## YOUR TASK
Transcribe the full listing, keeping every word as it stands.

## ENTRIES SHOWN
● ● ● ● ● ● ●

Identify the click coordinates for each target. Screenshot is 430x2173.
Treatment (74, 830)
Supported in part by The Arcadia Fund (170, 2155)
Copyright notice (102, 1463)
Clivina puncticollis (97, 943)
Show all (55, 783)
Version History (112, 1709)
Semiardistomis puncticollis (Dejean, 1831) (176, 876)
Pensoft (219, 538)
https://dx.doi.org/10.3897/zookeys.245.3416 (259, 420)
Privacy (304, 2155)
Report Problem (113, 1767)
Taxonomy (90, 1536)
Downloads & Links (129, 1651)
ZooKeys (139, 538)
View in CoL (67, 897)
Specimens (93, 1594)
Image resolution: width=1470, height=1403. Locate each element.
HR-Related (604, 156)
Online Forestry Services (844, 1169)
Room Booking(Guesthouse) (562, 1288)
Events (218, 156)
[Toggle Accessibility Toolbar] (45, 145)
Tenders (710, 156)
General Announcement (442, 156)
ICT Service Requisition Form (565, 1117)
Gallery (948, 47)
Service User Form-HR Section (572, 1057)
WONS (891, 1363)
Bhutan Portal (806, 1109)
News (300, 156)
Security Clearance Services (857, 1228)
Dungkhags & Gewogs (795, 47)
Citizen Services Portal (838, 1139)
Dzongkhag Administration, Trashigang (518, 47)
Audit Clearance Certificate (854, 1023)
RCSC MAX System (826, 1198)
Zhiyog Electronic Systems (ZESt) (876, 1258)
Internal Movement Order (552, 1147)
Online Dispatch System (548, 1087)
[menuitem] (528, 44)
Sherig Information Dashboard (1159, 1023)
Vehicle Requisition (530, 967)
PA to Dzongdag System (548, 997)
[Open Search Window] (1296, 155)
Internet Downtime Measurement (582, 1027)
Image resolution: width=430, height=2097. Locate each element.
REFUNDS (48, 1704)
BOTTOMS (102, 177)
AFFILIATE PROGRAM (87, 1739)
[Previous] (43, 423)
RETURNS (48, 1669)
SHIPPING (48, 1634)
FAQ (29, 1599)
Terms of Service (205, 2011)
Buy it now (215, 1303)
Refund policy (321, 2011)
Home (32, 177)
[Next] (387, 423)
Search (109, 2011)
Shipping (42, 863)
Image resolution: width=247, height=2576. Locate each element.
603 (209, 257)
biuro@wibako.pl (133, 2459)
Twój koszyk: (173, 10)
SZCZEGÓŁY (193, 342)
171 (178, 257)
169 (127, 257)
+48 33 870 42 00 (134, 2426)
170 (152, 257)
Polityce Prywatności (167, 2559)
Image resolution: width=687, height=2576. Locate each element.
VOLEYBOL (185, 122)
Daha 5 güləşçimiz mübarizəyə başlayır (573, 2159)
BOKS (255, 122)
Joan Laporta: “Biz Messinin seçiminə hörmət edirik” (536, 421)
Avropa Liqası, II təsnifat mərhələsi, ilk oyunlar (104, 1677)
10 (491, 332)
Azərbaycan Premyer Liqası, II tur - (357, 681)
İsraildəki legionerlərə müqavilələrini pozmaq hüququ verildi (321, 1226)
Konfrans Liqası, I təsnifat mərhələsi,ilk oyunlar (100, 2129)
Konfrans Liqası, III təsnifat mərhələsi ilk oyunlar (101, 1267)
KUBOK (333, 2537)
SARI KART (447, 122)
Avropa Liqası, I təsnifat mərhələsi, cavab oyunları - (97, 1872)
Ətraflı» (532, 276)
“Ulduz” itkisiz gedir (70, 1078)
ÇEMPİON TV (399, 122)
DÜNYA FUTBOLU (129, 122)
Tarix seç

● ● ● ● ● ● ●

## SOLUTION TO THIS EXERCISE
Identify the click coordinates for each target. Screenshot is 430x2173.
Treatment (74, 830)
Supported in part by The Arcadia Fund (170, 2155)
Copyright notice (102, 1463)
Clivina puncticollis (97, 943)
Show all (55, 783)
Version History (112, 1709)
Semiardistomis puncticollis (Dejean, 1831) (176, 876)
Pensoft (219, 538)
https://dx.doi.org/10.3897/zookeys.245.3416 (259, 420)
Privacy (304, 2155)
Report Problem (113, 1767)
Taxonomy (90, 1536)
Downloads & Links (129, 1651)
ZooKeys (139, 538)
View in CoL (67, 897)
Specimens (93, 1594)
Image resolution: width=1470, height=1403. Locate each element.
HR-Related (604, 156)
Online Forestry Services (844, 1169)
Room Booking(Guesthouse) (562, 1288)
Events (218, 156)
[Toggle Accessibility Toolbar] (45, 145)
Tenders (710, 156)
General Announcement (442, 156)
ICT Service Requisition Form (565, 1117)
Gallery (948, 47)
Service User Form-HR Section (572, 1057)
WONS (891, 1363)
Bhutan Portal (806, 1109)
News (300, 156)
Security Clearance Services (857, 1228)
Dungkhags & Gewogs (795, 47)
Citizen Services Portal (838, 1139)
Dzongkhag Administration, Trashigang (518, 47)
Audit Clearance Certificate (854, 1023)
RCSC MAX System (826, 1198)
Zhiyog Electronic Systems (ZESt) (876, 1258)
Internal Movement Order (552, 1147)
Online Dispatch System (548, 1087)
[menuitem] (528, 44)
Sherig Information Dashboard (1159, 1023)
Vehicle Requisition (530, 967)
PA to Dzongdag System (548, 997)
[Open Search Window] (1296, 155)
Internet Downtime Measurement (582, 1027)
Image resolution: width=430, height=2097. Locate each element.
REFUNDS (48, 1704)
BOTTOMS (102, 177)
AFFILIATE PROGRAM (87, 1739)
[Previous] (43, 423)
RETURNS (48, 1669)
SHIPPING (48, 1634)
FAQ (29, 1599)
Terms of Service (205, 2011)
Buy it now (215, 1303)
Refund policy (321, 2011)
Home (32, 177)
[Next] (387, 423)
Search (109, 2011)
Shipping (42, 863)
Image resolution: width=247, height=2576. Locate each element.
603 (209, 257)
biuro@wibako.pl (133, 2459)
Twój koszyk: (173, 10)
SZCZEGÓŁY (193, 342)
171 (178, 257)
169 (127, 257)
+48 33 870 42 00 (134, 2426)
170 (152, 257)
Polityce Prywatności (167, 2559)
Image resolution: width=687, height=2576. Locate each element.
VOLEYBOL (185, 122)
Daha 5 güləşçimiz mübarizəyə başlayır (573, 2159)
BOKS (255, 122)
Joan Laporta: “Biz Messinin seçiminə hörmət edirik” (536, 421)
Avropa Liqası, II təsnifat mərhələsi, ilk oyunlar (104, 1677)
10 (491, 332)
Azərbaycan Premyer Liqası, II tur - (357, 681)
İsraildəki legionerlərə müqavilələrini pozmaq hüququ verildi (321, 1226)
Konfrans Liqası, I təsnifat mərhələsi,ilk oyunlar (100, 2129)
Konfrans Liqası, III təsnifat mərhələsi ilk oyunlar (101, 1267)
KUBOK (333, 2537)
SARI KART (447, 122)
Avropa Liqası, I təsnifat mərhələsi, cavab oyunları - (97, 1872)
Ətraflı» (532, 276)
“Ulduz” itkisiz gedir (70, 1078)
ÇEMPİON TV (399, 122)
DÜNYA FUTBOLU (129, 122)
Tarix seç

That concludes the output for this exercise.